Putnam Investments President and CEO Robert Reynolds said Thursday there is a danger the pendulum has swung too far to index funds and other passive investments.

The trend may reverse itself because active managers historically tend to outperform the market when interest rates rise, he said during a panel discussion at the Mutual Fund Directors Forum in Washington, D.C.

Reynolds said active management would always have a place in portfolio construction, adding that investors need to be made more aware of the risks in index funds.

“Every collection has certain risks,” he said, pointing out the S&P500 has a large-cap stock bias and is vulnerable to changes to market momentum.

Financial advisors are still gun-shy about moving assets in and out of their portfolios six years after the 2008 financial meltdown, he said.

“Advisors are very risk adverse. They can’t have any blowouts.

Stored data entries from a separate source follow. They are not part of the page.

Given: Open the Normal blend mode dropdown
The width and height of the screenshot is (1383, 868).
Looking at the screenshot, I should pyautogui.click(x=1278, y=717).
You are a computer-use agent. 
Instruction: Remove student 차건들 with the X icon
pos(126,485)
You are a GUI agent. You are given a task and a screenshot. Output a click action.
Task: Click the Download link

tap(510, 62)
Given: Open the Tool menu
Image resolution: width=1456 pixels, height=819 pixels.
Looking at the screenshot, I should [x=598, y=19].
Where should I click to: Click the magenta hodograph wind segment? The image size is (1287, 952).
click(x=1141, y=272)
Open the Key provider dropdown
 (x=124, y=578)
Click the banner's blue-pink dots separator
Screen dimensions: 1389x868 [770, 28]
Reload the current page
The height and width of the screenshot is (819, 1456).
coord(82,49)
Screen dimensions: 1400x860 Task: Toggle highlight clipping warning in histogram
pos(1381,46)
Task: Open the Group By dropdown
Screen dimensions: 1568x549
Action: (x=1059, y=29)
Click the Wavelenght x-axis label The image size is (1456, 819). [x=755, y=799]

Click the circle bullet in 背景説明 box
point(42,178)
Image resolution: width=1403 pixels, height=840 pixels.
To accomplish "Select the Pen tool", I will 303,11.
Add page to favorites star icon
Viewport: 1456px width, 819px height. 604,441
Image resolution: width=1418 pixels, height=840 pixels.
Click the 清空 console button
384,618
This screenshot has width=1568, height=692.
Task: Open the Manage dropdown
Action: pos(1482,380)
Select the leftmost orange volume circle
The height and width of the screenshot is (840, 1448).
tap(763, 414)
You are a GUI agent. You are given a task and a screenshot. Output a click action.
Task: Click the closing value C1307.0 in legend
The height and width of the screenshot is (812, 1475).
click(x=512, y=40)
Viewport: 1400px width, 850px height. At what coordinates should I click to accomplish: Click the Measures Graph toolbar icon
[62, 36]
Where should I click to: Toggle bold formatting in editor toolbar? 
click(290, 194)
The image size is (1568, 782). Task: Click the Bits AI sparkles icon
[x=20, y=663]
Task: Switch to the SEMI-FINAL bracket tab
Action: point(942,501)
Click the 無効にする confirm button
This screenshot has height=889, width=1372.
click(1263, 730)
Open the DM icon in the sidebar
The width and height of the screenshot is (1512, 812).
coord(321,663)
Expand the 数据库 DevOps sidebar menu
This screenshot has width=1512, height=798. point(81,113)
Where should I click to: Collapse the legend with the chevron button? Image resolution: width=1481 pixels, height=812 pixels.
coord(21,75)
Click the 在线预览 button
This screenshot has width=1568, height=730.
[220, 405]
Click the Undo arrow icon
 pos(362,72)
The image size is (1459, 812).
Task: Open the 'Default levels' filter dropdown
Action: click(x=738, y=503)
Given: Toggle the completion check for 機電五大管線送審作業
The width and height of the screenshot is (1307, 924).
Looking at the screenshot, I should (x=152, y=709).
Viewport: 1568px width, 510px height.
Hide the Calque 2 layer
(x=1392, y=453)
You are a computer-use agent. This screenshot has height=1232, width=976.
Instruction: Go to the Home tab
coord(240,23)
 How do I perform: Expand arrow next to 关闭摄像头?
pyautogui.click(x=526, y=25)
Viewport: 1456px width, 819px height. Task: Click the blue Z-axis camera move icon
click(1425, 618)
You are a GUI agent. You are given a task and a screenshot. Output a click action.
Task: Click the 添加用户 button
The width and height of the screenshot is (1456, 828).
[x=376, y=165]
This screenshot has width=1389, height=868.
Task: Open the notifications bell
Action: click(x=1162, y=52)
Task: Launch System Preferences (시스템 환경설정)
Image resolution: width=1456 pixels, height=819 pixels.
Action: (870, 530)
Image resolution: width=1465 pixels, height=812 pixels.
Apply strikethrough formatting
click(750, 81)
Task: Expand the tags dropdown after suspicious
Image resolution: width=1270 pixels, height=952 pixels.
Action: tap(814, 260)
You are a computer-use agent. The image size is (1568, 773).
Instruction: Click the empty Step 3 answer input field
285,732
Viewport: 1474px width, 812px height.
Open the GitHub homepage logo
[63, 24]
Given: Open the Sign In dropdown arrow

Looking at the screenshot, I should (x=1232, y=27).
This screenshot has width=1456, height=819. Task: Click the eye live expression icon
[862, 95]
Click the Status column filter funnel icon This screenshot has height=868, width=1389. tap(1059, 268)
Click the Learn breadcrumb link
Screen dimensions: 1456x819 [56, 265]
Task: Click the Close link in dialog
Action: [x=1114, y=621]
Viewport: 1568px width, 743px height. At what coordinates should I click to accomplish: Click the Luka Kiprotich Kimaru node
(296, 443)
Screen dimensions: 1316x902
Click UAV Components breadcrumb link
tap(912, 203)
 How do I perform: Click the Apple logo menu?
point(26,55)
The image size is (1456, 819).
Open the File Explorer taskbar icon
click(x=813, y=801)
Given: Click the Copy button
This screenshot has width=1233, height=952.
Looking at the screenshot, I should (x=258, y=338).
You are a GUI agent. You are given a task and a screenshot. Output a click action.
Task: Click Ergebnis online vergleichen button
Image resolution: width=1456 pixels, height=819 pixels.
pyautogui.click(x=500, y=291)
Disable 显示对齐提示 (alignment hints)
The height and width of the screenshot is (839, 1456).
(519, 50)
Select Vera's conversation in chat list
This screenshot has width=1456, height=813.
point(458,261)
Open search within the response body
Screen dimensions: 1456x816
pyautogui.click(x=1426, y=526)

Unless there is a major reason they are not going to move their money around,” said Reynolds.

Speaking on the panel with Reynolds, Northern Trust Client Solutions Global Head Jason Tyler said passive fund managers are seeing more pressure to reduce fees than active managers.

He noted clients will call a passive manager and say “you’re doing a great job, but your competitors are calling willing to do the job for half the price.”

Tyler said the trend to passive investing is much less prevalent in fixed income than equities because a higher percentage of managers outperform the market in bonds than in stocks and because the competition is less.

With the few mutual funds having the necessary expertise in fixed income, he said they will be able to hold on to their market share.